(RSF/IFEX) – RSF has voiced its concern over the 12 March 2003 decision by Germany’s Constitutional Court authorising police to trace journalists’ telephone calls in “serious” cases. In RSF’s opinion, the ruling poses a real danger for press freedom and is evidence of a worrying trend in the European Union. “The lack of a precise […]
(RSF/IFEX) – RSF has voiced its concern over the 12 March 2003 decision by Germany’s Constitutional Court authorising police to trace journalists’ telephone calls in “serious” cases. In RSF’s opinion, the ruling poses a real danger for press freedom and is evidence of a worrying trend in the European Union.
“The lack of a precise definition of what constitutes a ‘serious’ case leaves open the possibility of a dangerous interpretation of the law and a real threat to the profession of investigative journalist,” RSF Secretary-General Robert Ménard said in a letter to Justice Minister Brigitte Zypries.
“Journalists are not judicial auxiliaries,” Ménard stressed. “If they can be put under surveillance at any moment and if their sources can be exposed and arrested, then journalists will no longer be able to report on information that can only be obtained from sources in return for discretion – the kind of information that sometimes gives rise to judicial investigations.”
Ménard warned that journalists could even suffer personally and their safety could be threatened as a result of the court decision. “The minimum precaution would be to precisely define what cases can be considered ‘serious’ and to allow a real public and parliamentary debate on this issue,” he concluded.
The Constitutional Court, which is Germany’s highest court, ruled that telecommunication surveillance does not violate Articles 10 and 19 of the Constitution – which guarantee confidentiality of information – when a journalist is suspected of using telecommunication equipment to contact a criminal. It falls to the investigating judge to decide on a case-by-case basis whether the requirements of press freedom should be allowed prevail over the fight against crime.

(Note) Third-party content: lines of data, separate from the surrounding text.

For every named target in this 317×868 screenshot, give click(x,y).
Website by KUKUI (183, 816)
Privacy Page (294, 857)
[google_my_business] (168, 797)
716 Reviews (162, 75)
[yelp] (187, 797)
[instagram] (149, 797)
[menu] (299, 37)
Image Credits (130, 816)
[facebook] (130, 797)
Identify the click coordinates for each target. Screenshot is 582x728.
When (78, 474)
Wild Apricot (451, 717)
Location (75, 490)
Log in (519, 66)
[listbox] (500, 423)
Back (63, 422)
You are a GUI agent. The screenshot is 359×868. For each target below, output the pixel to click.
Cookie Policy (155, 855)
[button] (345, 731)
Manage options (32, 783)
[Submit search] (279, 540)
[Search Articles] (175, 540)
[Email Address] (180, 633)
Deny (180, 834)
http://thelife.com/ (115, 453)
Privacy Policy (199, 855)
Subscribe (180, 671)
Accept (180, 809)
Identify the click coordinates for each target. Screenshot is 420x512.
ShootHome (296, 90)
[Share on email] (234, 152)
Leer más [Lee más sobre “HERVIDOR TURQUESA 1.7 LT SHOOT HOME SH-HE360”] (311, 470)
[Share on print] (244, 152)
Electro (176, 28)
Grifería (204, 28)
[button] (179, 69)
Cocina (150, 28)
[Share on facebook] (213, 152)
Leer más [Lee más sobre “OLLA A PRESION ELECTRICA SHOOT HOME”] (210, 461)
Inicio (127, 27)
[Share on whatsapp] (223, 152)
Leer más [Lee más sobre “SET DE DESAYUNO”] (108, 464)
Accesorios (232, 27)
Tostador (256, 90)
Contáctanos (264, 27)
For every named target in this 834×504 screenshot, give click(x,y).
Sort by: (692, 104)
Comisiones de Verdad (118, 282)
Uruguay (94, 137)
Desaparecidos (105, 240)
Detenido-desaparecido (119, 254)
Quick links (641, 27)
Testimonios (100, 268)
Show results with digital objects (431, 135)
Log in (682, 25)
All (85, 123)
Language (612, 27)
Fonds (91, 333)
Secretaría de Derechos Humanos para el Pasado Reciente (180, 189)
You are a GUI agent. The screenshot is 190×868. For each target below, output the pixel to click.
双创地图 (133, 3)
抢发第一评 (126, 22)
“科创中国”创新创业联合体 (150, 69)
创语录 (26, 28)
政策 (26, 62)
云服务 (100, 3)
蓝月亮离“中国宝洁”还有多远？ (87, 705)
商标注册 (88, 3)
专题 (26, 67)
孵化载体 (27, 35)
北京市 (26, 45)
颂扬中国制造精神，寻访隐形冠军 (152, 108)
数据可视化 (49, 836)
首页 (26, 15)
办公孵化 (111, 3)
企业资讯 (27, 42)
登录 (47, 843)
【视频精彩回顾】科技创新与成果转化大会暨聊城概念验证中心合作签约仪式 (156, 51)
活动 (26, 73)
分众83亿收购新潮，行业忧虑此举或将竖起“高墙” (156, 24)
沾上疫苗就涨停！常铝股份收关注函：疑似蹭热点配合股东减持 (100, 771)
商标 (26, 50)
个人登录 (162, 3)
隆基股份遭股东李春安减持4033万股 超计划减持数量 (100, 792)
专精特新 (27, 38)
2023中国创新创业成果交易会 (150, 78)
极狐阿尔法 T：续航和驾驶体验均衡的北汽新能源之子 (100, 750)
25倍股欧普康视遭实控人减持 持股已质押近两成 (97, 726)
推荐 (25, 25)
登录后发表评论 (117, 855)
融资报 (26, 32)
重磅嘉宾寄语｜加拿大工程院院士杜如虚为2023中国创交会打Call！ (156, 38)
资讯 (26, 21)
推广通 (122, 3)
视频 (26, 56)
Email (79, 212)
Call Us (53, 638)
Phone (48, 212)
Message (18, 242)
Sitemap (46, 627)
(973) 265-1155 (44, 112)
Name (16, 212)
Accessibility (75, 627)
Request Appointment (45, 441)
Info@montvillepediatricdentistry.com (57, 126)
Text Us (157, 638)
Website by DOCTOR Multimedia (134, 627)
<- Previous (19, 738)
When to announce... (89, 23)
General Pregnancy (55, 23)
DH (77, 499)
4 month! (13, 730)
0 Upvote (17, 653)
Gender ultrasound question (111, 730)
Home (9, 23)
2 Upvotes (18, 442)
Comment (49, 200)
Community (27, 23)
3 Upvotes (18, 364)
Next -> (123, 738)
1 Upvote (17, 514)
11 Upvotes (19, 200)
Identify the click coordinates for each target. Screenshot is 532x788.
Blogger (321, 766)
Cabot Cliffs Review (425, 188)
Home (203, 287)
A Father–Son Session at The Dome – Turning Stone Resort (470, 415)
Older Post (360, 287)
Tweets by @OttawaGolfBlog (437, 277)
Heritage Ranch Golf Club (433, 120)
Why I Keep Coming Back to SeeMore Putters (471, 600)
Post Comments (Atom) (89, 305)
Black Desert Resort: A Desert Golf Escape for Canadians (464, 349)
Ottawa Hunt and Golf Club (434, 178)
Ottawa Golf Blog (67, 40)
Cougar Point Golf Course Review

The ruling was issued as a result of appeals by German journalists who had filed complaints after being placed under surveillance by police. Two of the journalists were Udo Frank and Bate Thorn Bergmann, of ZDF, German public television’s second channel. Frankfurt’s highest court ordered that a trace be put on their telephone calls in 1995 when they were investigating German real estate tycoon Jürgen Schneider. This resulted in Schneider’s arrest. On his own initiative, one of the journalists had given federal police a recording of a phone call with Schneider which was useful to investigators.
In 1997, the Frankfurt Prosecutor’s Office ordered telephone surveillance of Edith Kohn, a journalist with the weekly “Stern”, in order to track down Hans-Joachim Klein, a former member of the terrorist Red Army Fraction, who was in France. Kohn had been in touch with Klein as part of her work.